RAG vs Fine-Tuning: When to Use What in Production
·ScaledByDesign·
airagfine-tuningllm
Everyone Asks the Wrong Question
"Should we use RAG or fine-tuning?" is like asking "should we use a database or an API?" The answer is: it depends on what you're building, and sometimes you need both.
Here's the decision framework we use with every client.
RAG: When Your Data Changes
Retrieval-Augmented Generation is the right choice when:
- Your knowledge base updates frequently (docs, products, policies)

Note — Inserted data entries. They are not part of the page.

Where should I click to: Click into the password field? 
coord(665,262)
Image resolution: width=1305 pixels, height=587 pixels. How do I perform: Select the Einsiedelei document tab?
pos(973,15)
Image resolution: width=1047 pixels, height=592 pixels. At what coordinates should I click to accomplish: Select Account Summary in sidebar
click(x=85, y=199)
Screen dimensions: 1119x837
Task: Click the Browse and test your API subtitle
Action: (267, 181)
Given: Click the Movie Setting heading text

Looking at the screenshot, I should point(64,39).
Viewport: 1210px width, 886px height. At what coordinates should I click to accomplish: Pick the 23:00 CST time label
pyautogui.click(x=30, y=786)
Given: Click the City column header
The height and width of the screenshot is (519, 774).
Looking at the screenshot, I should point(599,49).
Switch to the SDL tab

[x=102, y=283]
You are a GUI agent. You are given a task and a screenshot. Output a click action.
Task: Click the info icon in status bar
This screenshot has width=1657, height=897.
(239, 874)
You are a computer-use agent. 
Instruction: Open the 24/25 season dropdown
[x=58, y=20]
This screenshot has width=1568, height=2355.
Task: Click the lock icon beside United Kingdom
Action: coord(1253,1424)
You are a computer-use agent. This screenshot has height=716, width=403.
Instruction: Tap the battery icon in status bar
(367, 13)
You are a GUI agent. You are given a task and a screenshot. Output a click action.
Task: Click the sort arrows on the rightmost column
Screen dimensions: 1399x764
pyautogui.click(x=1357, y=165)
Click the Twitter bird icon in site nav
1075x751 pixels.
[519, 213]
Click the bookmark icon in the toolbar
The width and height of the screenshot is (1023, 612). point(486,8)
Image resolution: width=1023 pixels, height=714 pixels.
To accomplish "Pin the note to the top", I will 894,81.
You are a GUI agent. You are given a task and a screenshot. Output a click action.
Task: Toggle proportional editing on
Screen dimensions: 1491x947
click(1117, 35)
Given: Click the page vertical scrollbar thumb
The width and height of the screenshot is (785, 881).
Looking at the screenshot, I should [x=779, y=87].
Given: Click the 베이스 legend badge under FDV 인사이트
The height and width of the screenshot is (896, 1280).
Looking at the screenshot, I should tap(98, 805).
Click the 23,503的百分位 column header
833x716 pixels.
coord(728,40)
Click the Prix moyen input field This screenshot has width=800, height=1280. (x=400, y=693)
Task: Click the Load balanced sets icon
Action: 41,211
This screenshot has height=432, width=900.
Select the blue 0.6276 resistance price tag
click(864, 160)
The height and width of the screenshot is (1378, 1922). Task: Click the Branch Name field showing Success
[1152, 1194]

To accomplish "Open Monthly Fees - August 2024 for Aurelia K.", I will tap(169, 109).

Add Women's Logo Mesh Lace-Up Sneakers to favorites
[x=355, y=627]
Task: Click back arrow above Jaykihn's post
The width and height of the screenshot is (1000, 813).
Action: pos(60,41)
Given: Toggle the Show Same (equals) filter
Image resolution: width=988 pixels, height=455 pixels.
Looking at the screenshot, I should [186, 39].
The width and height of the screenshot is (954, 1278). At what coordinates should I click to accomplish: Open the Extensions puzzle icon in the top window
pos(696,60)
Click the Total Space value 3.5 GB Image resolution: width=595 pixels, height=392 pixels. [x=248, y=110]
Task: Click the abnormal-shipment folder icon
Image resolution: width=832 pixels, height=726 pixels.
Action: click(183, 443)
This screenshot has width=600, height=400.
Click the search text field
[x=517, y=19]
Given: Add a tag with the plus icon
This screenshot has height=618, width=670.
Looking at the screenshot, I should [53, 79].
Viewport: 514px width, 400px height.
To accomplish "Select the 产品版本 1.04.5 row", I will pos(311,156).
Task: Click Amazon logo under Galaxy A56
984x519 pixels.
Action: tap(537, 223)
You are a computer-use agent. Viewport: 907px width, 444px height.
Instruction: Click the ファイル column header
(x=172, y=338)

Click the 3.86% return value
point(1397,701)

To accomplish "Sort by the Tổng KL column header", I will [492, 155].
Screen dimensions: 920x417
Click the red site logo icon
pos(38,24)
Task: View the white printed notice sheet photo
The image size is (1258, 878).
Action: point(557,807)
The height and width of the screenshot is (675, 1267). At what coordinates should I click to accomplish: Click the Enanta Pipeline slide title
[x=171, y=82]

- You need citations and source attribution
- Accuracy on specific facts matters more than style
- You want to control exactly what the model can reference
How RAG Actually Works in Production
async function ragPipeline(query: string): Promise<AgentResponse> {
// 1. Embed the query
const queryEmbedding = await embed(query);
// 2. Retrieve relevant chunks
const chunks = await vectorStore.search(queryEmbedding, {
topK: 5,
minScore: 0.75,
filter: { status: "published" },
});
// 3. Rerank for relevance
const reranked = await reranker.rank(query, chunks);
const context = reranked.slice(0, 3);
// 4. Generate with context
const response = await llm.generate({
system: SYSTEM_PROMPT,
context: context.map((c) => c.text).join("\n\n"),
query,
temperature: 0.1, // Low temp for factual responses
});
// 5. Return with sources
return {
answer: response.text,
sources: context.map((c) => ({
title: c.metadata.title,
url: c.metadata.url,
score: c.score,
})),
};
}RAG Pitfalls We See Constantly
- Chunking too aggressively — splitting mid-paragraph destroys context
- No reranking step — vector similarity alone isn't enough
- Stale embeddings — your vectors need to update when your docs do
- Ignoring retrieval quality — if you retrieve garbage, the LLM generates garbage with confidence
Fine-Tuning: When You Need a Different Model
Fine-tuning is the right choice when:
- You need the model to behave differently (tone, format, reasoning style)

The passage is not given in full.